There are 260 fibreglass elephants all over London at the moment. They are sometimes described as an installation but that demeans them. Installations are hateful things, except when Louise Bourgeois makes them, ironic rubbish dumps of an ideology inculcated in our art colleges where they're still pushing the Duchampian line that objects out of place are aesthetically challenging, no matter that they're so familiarly out of place that they look perfectly in place. Walk past a pile of coat hangers on a plinth in Trafalgar Square and you don't turn your head. The real shock of a coat hanger now comes when you find one in your wardrobe. I'm told that some middle-class children have taken to calling their bedrooms installations.
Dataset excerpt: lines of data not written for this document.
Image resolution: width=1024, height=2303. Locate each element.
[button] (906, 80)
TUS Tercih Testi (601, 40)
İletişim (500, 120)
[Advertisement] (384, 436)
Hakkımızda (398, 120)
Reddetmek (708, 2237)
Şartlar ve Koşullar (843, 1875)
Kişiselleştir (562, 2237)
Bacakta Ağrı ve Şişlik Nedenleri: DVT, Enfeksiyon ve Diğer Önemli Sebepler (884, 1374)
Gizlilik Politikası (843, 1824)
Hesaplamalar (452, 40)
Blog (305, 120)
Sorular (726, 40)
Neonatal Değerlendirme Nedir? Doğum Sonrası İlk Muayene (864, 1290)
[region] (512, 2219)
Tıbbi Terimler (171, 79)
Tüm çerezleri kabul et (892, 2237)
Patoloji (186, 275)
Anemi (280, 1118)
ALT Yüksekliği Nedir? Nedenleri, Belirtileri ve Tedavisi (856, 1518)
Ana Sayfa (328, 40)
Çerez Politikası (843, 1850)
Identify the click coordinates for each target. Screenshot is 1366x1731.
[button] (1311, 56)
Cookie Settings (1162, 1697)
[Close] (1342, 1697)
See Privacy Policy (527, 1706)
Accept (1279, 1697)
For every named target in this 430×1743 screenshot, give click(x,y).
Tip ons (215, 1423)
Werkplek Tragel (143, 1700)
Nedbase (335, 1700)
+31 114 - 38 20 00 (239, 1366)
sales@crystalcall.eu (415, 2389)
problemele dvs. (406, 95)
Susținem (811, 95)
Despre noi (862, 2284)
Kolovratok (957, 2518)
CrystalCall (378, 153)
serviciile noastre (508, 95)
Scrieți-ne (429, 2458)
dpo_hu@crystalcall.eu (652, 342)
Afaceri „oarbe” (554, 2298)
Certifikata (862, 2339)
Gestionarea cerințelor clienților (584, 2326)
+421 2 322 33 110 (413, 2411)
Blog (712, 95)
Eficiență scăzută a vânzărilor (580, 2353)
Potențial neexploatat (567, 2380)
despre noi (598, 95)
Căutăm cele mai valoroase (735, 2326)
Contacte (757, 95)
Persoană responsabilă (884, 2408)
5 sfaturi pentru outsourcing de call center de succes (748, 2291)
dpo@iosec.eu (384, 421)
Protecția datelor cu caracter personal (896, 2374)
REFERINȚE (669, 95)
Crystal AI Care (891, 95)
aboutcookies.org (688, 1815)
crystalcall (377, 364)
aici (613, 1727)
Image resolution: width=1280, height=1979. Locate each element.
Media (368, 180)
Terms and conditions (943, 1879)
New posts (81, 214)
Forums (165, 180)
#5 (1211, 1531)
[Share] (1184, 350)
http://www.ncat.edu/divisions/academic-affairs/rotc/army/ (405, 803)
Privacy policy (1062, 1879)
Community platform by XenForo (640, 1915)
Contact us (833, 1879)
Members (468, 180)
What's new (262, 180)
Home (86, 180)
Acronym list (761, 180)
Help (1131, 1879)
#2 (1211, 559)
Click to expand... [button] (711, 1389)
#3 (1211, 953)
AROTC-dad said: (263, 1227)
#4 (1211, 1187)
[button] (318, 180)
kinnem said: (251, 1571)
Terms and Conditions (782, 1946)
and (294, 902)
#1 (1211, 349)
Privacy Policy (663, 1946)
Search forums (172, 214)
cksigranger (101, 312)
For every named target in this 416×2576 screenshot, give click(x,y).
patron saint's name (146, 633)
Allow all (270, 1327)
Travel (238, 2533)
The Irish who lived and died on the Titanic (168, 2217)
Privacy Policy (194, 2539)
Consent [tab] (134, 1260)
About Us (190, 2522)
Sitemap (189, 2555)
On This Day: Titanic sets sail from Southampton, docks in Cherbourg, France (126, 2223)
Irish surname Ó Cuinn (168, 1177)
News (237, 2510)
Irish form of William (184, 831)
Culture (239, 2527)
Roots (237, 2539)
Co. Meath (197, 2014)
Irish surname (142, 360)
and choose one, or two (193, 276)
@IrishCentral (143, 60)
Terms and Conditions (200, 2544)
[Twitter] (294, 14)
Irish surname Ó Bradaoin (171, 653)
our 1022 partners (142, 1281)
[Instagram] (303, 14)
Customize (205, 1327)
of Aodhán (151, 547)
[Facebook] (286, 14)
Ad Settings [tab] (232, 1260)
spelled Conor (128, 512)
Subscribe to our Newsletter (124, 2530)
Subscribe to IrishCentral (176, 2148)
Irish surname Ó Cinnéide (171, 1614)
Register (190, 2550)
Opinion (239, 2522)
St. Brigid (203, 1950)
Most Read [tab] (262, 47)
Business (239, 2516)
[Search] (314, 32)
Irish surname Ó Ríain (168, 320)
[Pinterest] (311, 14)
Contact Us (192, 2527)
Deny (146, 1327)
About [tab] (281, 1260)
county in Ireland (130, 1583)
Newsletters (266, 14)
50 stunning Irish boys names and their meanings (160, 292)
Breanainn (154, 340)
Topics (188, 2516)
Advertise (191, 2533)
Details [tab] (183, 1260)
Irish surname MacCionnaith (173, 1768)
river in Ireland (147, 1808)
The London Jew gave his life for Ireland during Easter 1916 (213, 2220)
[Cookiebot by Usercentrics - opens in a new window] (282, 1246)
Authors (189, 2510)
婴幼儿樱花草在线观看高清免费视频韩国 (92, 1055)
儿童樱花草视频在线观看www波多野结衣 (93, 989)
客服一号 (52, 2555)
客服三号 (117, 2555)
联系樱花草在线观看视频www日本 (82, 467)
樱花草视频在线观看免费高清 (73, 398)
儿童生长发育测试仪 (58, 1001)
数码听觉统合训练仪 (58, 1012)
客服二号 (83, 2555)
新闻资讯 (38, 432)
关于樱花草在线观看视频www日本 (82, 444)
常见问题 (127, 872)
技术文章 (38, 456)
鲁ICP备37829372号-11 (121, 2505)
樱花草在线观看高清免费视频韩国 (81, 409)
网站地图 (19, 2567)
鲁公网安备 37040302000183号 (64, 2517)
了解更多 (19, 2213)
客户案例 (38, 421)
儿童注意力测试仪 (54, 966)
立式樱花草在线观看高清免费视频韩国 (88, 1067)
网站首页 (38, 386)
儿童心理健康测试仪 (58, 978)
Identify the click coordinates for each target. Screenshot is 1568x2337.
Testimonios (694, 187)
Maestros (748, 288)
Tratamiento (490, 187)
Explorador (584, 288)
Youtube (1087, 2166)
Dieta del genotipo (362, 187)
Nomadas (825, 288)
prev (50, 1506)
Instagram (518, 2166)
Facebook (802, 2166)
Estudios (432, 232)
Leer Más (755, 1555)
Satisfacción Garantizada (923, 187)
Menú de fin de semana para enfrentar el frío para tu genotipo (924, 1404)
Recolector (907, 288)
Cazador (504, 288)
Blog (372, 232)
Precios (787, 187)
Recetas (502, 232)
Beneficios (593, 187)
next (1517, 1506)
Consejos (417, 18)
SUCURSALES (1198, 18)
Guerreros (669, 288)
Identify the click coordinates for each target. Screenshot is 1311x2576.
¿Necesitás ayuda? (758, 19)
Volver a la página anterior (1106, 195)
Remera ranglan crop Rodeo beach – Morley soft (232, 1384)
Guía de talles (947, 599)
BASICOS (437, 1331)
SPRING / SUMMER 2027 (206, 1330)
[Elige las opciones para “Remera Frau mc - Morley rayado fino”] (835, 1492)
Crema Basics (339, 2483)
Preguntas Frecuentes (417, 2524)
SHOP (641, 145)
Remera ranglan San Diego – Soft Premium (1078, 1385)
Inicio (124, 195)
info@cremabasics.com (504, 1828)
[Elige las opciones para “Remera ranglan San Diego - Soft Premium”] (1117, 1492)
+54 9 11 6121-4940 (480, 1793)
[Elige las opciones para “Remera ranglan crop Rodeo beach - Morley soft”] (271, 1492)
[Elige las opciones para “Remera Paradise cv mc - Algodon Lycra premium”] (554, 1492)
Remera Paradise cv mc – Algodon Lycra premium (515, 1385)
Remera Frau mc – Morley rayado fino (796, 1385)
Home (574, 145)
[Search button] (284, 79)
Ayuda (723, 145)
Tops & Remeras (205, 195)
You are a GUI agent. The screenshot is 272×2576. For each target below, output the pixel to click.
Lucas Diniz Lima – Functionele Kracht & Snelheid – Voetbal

The 260 fibreglass elephants, anyway, are a charitable project to raise money for the Asian elephant whose numbers are in serious decline. They resemble the cow parade of a few years ago but are more beguiling for the reason that you'd rather look at an elephant than a cow. Elephants, we believe, have an inner life. We can see its operation in their eyes. Maybe cows do, too, but they are less complex. A cow is to an elephant what Simon Cowell is to Wittgenstein, or Cheryl Cole to Shirley Williams.

The elephants vary in posture. Some are elegant and aloof, some introverted, some too Disneyfied. Dumbo we don't need. They are similarly various in decoration, to which a number of famous designers have lent their skills. The best paint the elephants in the spirit of their habitation and culture; the worst simply use their bodies as canvasses to make a jumble of whatever they fancy. Either way, they inspire immense delight. People smile when they see them, walk around them, take photographs, tick them off on a map and move on to find the next. I haven't done the round of all 260 myself, but I like coming across ones I haven't seen before. They are a source of blameless pleasure.

But then, the other night, behind Oxford Circus, I saw one being harried by a bunch of boys. They were not vandalising it, though there's no saying what they might have done had I, in all my glowering fearfulness, not suddenly appeared on the scene. But they were pushing at it and prodding it, not in an investigative spirit, but aggressively, as though its simple existence as a foreign object was a trouble and a goad to them. They couldn't let it be. They couldn't leave it in peace. It felt like racism in its early stages of evolution: doing violence – if only, as yet, in their hearts – to something they couldn't assign a place to.

It reminded me of the concluding lines of D H Lawrence's poem "Snake" in which he describes throwing a stick at a snake in fear, and immediately feeling he has "something to expiate: / A pettiness". A feeling of pettiness I recognise, because I too was a boy once and might well have wanted to assert some pre-priapic mastery over a painted fibreglass elephant. Boys are problematic creatures. They poke things. They stand on things. They would kill things if they could, and soon, if they make it to be men, they will. The day after the prodding of the elephant, I saw a boy riding another one. He was Asian himself and looked good on it. He meant it no harm. But it was conquest he was after. He still needed to tame the beast.

I'm waiting for Michael Gove to finish turning every school into an academy and start instituting measures to deal with the problem which is boy. But he'd better get a move on. It won't be long before the boys in his party are prodding the coalition. And it ain't as sturdy as an elephant.